In all honesty flattening the back is not what reduced the quality of the edge. The back of chisels should be dead flat and polished. The micro bevel comes into play on the beveled side. 

I use 3m wet paper on glass using a roller guide. I start on as low a grit as i need to and work up to 2000, Micro bevel at 2500, then dry strop on leather. I micro bevel all my blades and it's eye balled. If I had to guess I'd say the angle is about 3-5 degrees higher than the main bevel.


******************************************************
*Disclaimer: the above is my opinion based upon my personal experiences, what I've read, been taught and overall what works best for me. There tends to be mixed opinions on who the authority is on certain topics. A few say this guy, a few say that guy and the rest appoint themselves as the authority. Take it all with a grain of salt and experiment... Who knows!?!?!?... Maybe one day you'll be your own authority too!...

~tom ...it's better to remain silent and be thought a fool than to open one's mouth and remove all doubt...


----------



## H. A. S. (Sep 23, 2010)

I have always put the micro bevel on chisels. Angle depends on what I'd use it for, more acute on softwoods.


----------



## rrich (Jun 24, 2009)

Actually, I think that the key is 30°. That is a bit steep for a bench chisel. I would try 28° or 27° or even 25° until you have something that you like the way it cuts. I've noticed that the really cheap chisels need 27° or 28° to maintain their sharpness while Maples or Buck Brothers are fine at 25°. Now that Marples are Irwins and being made in a metric factory I don't know what angle that they like.

BTW - For those of us that work in the Imperial measurement system, (Inches & fractions) there is nothing more irritating that picking up a chisel marked in metric and the (not really exact) Imperial equivalent only to discover that the chisel is too wide to cut the mortise, there is hope. Now that Marples > Record > Irwin has gone metric, the cheap Buck Brothers, made in USA, (Home Depot) chisels are truly Imperial sized and as good as my (UK Made) Marples. The only trick is to flatten the back and sharpen to 25°.


----------



## WillemJM (Aug 18, 2011)

What I have forgotten, came back to me.:laughing:

Depending on the application, a micro bevel on the back side of a bench chisel is usefull in some instances, for me anyways.

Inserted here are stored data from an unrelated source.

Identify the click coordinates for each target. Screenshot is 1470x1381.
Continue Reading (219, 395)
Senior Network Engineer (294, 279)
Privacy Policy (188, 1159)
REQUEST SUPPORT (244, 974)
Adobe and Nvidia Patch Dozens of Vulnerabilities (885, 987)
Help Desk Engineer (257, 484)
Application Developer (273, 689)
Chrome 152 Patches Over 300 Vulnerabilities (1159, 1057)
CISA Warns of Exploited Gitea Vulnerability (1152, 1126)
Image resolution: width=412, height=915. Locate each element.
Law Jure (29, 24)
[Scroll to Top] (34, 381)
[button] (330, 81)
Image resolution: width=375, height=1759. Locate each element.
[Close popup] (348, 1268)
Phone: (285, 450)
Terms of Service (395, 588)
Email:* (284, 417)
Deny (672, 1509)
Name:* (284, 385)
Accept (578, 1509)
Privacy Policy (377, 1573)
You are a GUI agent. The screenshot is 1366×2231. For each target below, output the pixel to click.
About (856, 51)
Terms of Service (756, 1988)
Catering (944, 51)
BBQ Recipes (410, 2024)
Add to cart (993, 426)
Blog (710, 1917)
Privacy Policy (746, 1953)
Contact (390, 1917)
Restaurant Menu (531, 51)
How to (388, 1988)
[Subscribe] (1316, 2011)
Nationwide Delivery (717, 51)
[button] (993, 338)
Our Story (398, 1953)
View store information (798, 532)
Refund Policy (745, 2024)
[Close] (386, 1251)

In tuning a mortice tenon, I want to remove, or peel 1/1000 of an inch in certain places. With a VERY SMALL micro bevel on the back, I can ride on the bevel, while peeling off my thin slice of wood. If the back is flat, it tends to dig in and it is more difficult to slice the whole distance uniformly. If I turn the chisel around, to work off the main bevel, with it's micro bevel, the angle of push at 30 or whatever degrees, makes it more difficult to control.

Final finish with a hard slotted wheel with a compound on a bench grinder gives a razor sharp finish in seconds and the back bevel takes just a slight rub to give the result.


----------



## Possumpoint (Oct 13, 2011)

I was taught that the only time a micro bevel is used on the back of a chisel is when that surface is badly pitted and you can't polish it. That same rule applies to plane irons. All of my chisels are polished to a mirror finish adjacent to the edge. In other words, I don't care if the back of a chisel is hollow so long as it isn't at the edge.


----------